> [Exercise objective]: The entries below must be transcribed exactly. Leave nothing out.

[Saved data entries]

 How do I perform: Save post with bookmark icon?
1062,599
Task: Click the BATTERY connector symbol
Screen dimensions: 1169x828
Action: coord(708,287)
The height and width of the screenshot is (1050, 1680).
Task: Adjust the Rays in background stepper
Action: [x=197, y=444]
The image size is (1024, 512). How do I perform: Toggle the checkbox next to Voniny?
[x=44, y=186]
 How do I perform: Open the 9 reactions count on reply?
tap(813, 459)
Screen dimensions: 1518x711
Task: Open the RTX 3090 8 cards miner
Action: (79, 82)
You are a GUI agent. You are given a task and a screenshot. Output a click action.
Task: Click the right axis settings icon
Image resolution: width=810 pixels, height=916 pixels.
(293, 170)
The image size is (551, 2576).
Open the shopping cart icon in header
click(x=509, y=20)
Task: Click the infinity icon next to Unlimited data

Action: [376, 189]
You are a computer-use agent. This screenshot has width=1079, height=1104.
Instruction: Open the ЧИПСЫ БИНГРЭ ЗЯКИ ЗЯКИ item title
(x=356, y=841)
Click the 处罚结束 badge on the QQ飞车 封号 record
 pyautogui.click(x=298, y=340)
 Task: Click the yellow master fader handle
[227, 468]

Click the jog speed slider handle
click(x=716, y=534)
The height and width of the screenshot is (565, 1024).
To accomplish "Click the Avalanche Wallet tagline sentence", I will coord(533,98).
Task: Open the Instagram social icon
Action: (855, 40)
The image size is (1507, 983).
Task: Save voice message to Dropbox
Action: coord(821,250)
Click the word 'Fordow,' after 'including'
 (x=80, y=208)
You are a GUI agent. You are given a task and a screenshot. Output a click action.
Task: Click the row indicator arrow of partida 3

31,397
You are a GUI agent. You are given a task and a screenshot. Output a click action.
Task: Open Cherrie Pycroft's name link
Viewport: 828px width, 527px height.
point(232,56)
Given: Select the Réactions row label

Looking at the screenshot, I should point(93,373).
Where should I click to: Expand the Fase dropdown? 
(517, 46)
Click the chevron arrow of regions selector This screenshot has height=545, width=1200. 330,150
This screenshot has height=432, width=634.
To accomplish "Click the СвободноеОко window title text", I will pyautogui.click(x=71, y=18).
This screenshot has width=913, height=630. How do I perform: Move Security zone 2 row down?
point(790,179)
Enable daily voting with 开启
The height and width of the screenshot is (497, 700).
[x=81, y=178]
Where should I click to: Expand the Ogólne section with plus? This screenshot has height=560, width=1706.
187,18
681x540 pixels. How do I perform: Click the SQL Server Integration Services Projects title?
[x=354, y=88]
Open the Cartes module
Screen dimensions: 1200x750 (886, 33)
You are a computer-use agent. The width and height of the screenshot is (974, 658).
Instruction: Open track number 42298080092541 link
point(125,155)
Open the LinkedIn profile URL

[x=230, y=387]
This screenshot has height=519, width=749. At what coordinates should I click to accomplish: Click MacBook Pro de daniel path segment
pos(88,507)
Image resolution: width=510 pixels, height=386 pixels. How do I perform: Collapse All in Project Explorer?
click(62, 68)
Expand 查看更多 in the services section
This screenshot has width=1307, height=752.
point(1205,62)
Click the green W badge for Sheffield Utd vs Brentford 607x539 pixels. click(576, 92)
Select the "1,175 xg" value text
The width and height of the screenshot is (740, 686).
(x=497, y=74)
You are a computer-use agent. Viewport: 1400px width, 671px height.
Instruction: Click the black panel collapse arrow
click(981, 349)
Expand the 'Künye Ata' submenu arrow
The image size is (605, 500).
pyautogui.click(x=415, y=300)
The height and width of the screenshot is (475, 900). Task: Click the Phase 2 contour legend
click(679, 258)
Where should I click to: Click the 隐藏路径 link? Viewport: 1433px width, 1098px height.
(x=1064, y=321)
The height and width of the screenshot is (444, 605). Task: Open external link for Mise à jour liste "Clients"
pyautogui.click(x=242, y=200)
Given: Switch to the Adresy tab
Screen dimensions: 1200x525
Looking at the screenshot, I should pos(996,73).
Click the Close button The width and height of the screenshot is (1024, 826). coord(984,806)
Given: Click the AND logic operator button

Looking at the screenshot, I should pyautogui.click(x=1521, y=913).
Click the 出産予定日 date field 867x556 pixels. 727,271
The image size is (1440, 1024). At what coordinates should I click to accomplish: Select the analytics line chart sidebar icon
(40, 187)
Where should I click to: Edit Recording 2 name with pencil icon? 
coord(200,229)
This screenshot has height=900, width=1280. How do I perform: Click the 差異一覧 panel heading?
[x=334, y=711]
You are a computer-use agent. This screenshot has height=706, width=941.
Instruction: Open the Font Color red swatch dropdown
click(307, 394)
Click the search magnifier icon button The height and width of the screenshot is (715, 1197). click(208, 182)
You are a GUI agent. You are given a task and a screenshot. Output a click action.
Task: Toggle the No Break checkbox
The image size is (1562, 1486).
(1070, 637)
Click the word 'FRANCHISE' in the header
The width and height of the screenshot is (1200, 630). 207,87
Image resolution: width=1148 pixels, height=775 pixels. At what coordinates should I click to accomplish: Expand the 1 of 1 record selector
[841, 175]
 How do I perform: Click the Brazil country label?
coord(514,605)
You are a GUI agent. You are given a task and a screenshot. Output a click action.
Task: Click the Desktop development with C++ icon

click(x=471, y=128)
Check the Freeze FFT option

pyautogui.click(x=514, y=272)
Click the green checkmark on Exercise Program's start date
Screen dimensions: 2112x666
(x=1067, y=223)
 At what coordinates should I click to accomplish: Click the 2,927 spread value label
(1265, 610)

> [Output below]:
 How do I perform: Save post with bookmark icon?
1062,599
Task: Click the BATTERY connector symbol
Screen dimensions: 1169x828
Action: coord(708,287)
The height and width of the screenshot is (1050, 1680).
Task: Adjust the Rays in background stepper
Action: [x=197, y=444]
The image size is (1024, 512). How do I perform: Toggle the checkbox next to Voniny?
[x=44, y=186]
 How do I perform: Open the 9 reactions count on reply?
tap(813, 459)
Screen dimensions: 1518x711
Task: Open the RTX 3090 8 cards miner
Action: (79, 82)
You are a GUI agent. You are given a task and a screenshot. Output a click action.
Task: Click the right axis settings icon
Image resolution: width=810 pixels, height=916 pixels.
(293, 170)
The image size is (551, 2576).
Open the shopping cart icon in header
click(x=509, y=20)
Task: Click the infinity icon next to Unlimited data

Action: [376, 189]
You are a computer-use agent. This screenshot has width=1079, height=1104.
Instruction: Open the ЧИПСЫ БИНГРЭ ЗЯКИ ЗЯКИ item title
(x=356, y=841)
Click the 处罚结束 badge on the QQ飞车 封号 record
 pyautogui.click(x=298, y=340)
 Task: Click the yellow master fader handle
[227, 468]

Click the jog speed slider handle
click(x=716, y=534)
The height and width of the screenshot is (565, 1024).
To accomplish "Click the Avalanche Wallet tagline sentence", I will coord(533,98).
Task: Open the Instagram social icon
Action: (855, 40)
The image size is (1507, 983).
Task: Save voice message to Dropbox
Action: coord(821,250)
Click the word 'Fordow,' after 'including'
 (x=80, y=208)
You are a GUI agent. You are given a task and a screenshot. Output a click action.
Task: Click the row indicator arrow of partida 3

31,397
You are a GUI agent. You are given a task and a screenshot. Output a click action.
Task: Open Cherrie Pycroft's name link
Viewport: 828px width, 527px height.
point(232,56)
Given: Select the Réactions row label

Looking at the screenshot, I should point(93,373).
Where should I click to: Expand the Fase dropdown? 
(517, 46)
Click the chevron arrow of regions selector This screenshot has height=545, width=1200. 330,150
This screenshot has height=432, width=634.
To accomplish "Click the СвободноеОко window title text", I will pyautogui.click(x=71, y=18).
This screenshot has width=913, height=630. How do I perform: Move Security zone 2 row down?
point(790,179)
Enable daily voting with 开启
The height and width of the screenshot is (497, 700).
[x=81, y=178]
Where should I click to: Expand the Ogólne section with plus? This screenshot has height=560, width=1706.
187,18
681x540 pixels. How do I perform: Click the SQL Server Integration Services Projects title?
[x=354, y=88]
Open the Cartes module
Screen dimensions: 1200x750 (886, 33)
You are a computer-use agent. The width and height of the screenshot is (974, 658).
Instruction: Open track number 42298080092541 link
point(125,155)
Open the LinkedIn profile URL

[x=230, y=387]
This screenshot has height=519, width=749. At what coordinates should I click to accomplish: Click MacBook Pro de daniel path segment
pos(88,507)
Image resolution: width=510 pixels, height=386 pixels. How do I perform: Collapse All in Project Explorer?
click(62, 68)
Expand 查看更多 in the services section
This screenshot has width=1307, height=752.
point(1205,62)
Click the green W badge for Sheffield Utd vs Brentford 607x539 pixels. click(576, 92)
Select the "1,175 xg" value text
The width and height of the screenshot is (740, 686).
(x=497, y=74)
You are a computer-use agent. Viewport: 1400px width, 671px height.
Instruction: Click the black panel collapse arrow
click(981, 349)
Expand the 'Künye Ata' submenu arrow
The image size is (605, 500).
pyautogui.click(x=415, y=300)
The height and width of the screenshot is (475, 900). Task: Click the Phase 2 contour legend
click(679, 258)
Where should I click to: Click the 隐藏路径 link? Viewport: 1433px width, 1098px height.
(x=1064, y=321)
The height and width of the screenshot is (444, 605). Task: Open external link for Mise à jour liste "Clients"
pyautogui.click(x=242, y=200)
Given: Switch to the Adresy tab
Screen dimensions: 1200x525
Looking at the screenshot, I should pos(996,73).
Click the Close button The width and height of the screenshot is (1024, 826). coord(984,806)
Given: Click the AND logic operator button

Looking at the screenshot, I should pyautogui.click(x=1521, y=913).
Click the 出産予定日 date field 867x556 pixels. 727,271
The image size is (1440, 1024). At what coordinates should I click to accomplish: Select the analytics line chart sidebar icon
(40, 187)
Where should I click to: Edit Recording 2 name with pencil icon? 
coord(200,229)
This screenshot has height=900, width=1280. How do I perform: Click the 差異一覧 panel heading?
[x=334, y=711]
You are a computer-use agent. This screenshot has height=706, width=941.
Instruction: Open the Font Color red swatch dropdown
click(307, 394)
Click the search magnifier icon button The height and width of the screenshot is (715, 1197). click(208, 182)
You are a GUI agent. You are given a task and a screenshot. Output a click action.
Task: Toggle the No Break checkbox
The image size is (1562, 1486).
(1070, 637)
Click the word 'FRANCHISE' in the header
The width and height of the screenshot is (1200, 630). 207,87
Image resolution: width=1148 pixels, height=775 pixels. At what coordinates should I click to accomplish: Expand the 1 of 1 record selector
[841, 175]
 How do I perform: Click the Brazil country label?
coord(514,605)
You are a GUI agent. You are given a task and a screenshot. Output a click action.
Task: Click the Desktop development with C++ icon

click(x=471, y=128)
Check the Freeze FFT option

pyautogui.click(x=514, y=272)
Click the green checkmark on Exercise Program's start date
Screen dimensions: 2112x666
(x=1067, y=223)
 At what coordinates should I click to accomplish: Click the 2,927 spread value label
(1265, 610)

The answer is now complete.